Mangels staatlicher Aufklärungskampagne hätten es die Investoren leicht gehabt. "Sie haben die Menschen angelogen, um das Land billig aufzukaufen." Mit ihren Kollegen von anderen Organisationen fährt Jordanka nun durchs Land, um die Menschen über die wahren Ziele des EU-Naturschutzprogramms aufzuklären.Eine schwierige Aufgabe - liegt im Tourismus doch eine der größten Hoffnungen auf ökonomischen Aufschwung in Bulgarien. Allerdings fehlt es an Konzepten, Strategien und Know-how, um den Tourismus tatsächlich nachhaltig zu entwickeln, beklagen auch Fachleute. "Wir dürfen nicht nur auf Massentourismus setzen", meint Ilyan Ivanov vom National Hospitality Management Club.

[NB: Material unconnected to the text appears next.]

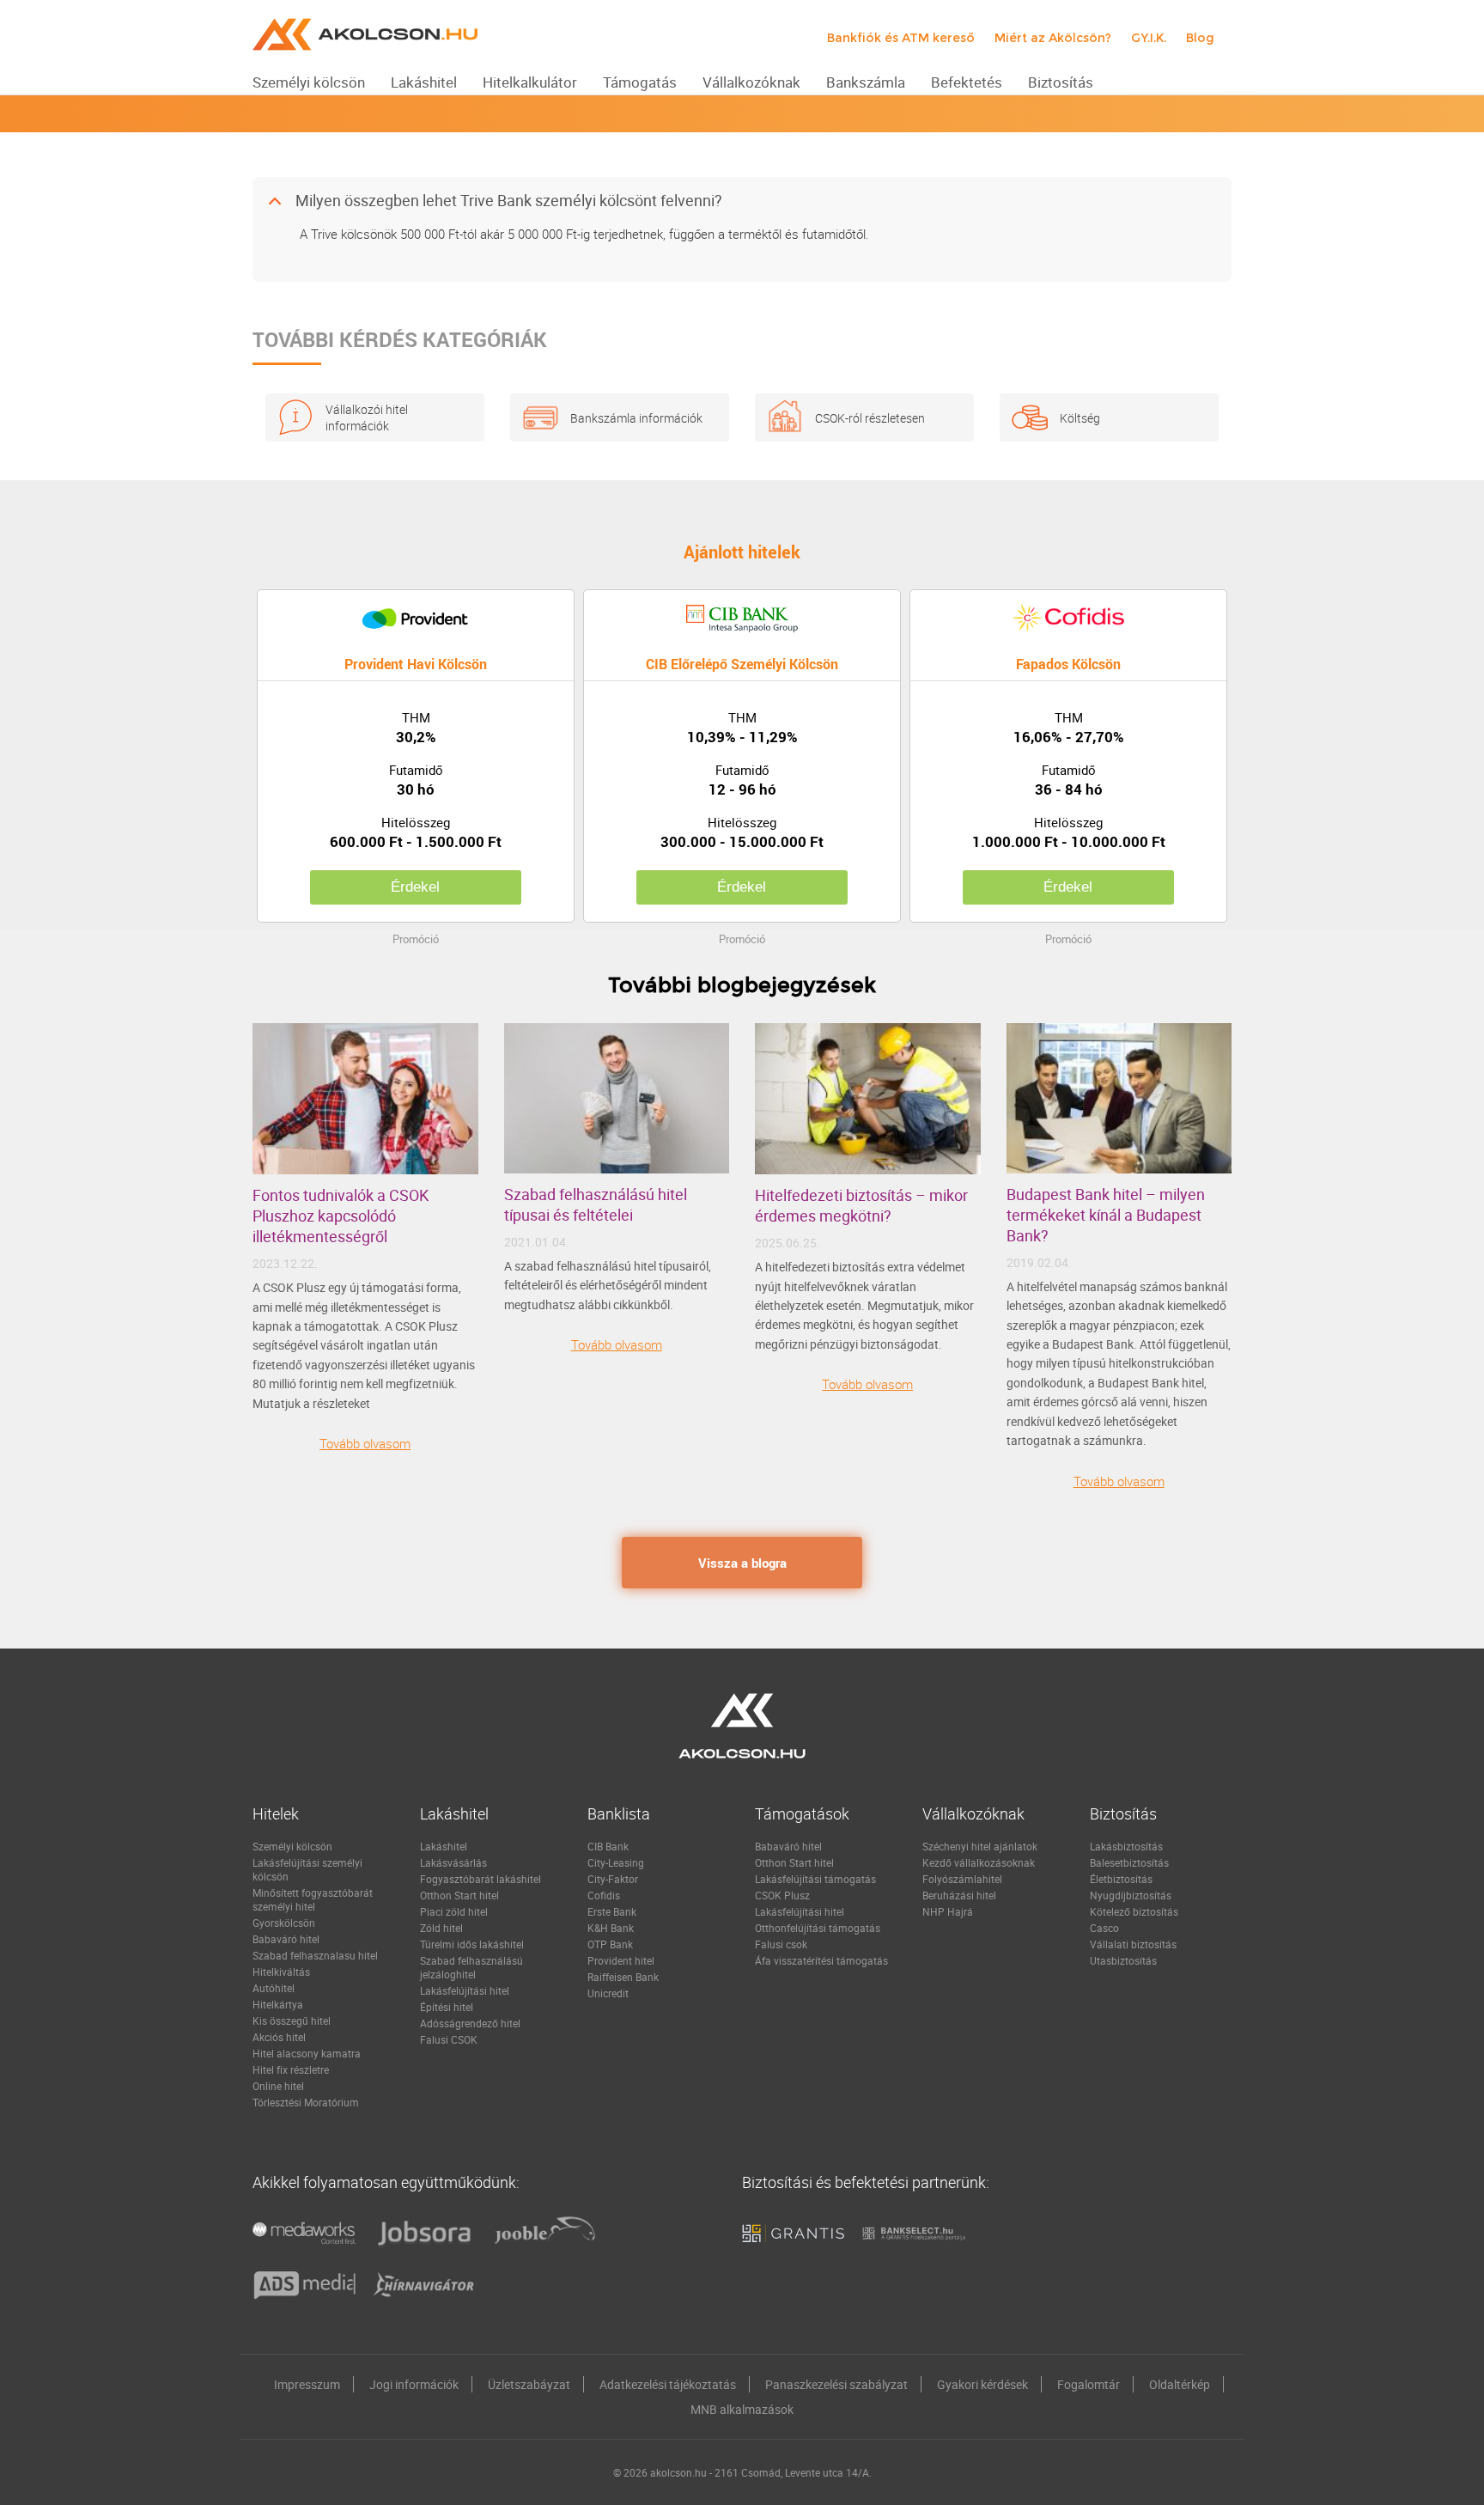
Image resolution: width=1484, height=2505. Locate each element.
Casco (1104, 1928)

Tatsächlich blieben im letzten Jahr vor allem deutsche Touristen der Schwarzmeerküste fern - wegen der hohen Dichte und der schlechten Qualität der Bebauung. Ivanov hofft nun wie Balkani Wildlife und andere Umweltorganisationen auf klare Signale aus Brüssel, auf Sanktionsandrohungen bei Nichterfüllung der Natura 2000 Kriterien. Doch müsse dies schnell geschehen, sagt Andrej Kovatchev, angesichts der Geschwindigkeit, mit der gebaut werde. "Wir kommen in die EU mit einem der größten Naturschätze an Artenvielfalt in Europa. Doch ist die Gefahr groß, dass wir in manchen Regionen bald kein freies Plätzchen mehr finden, sondern nur noch Beton."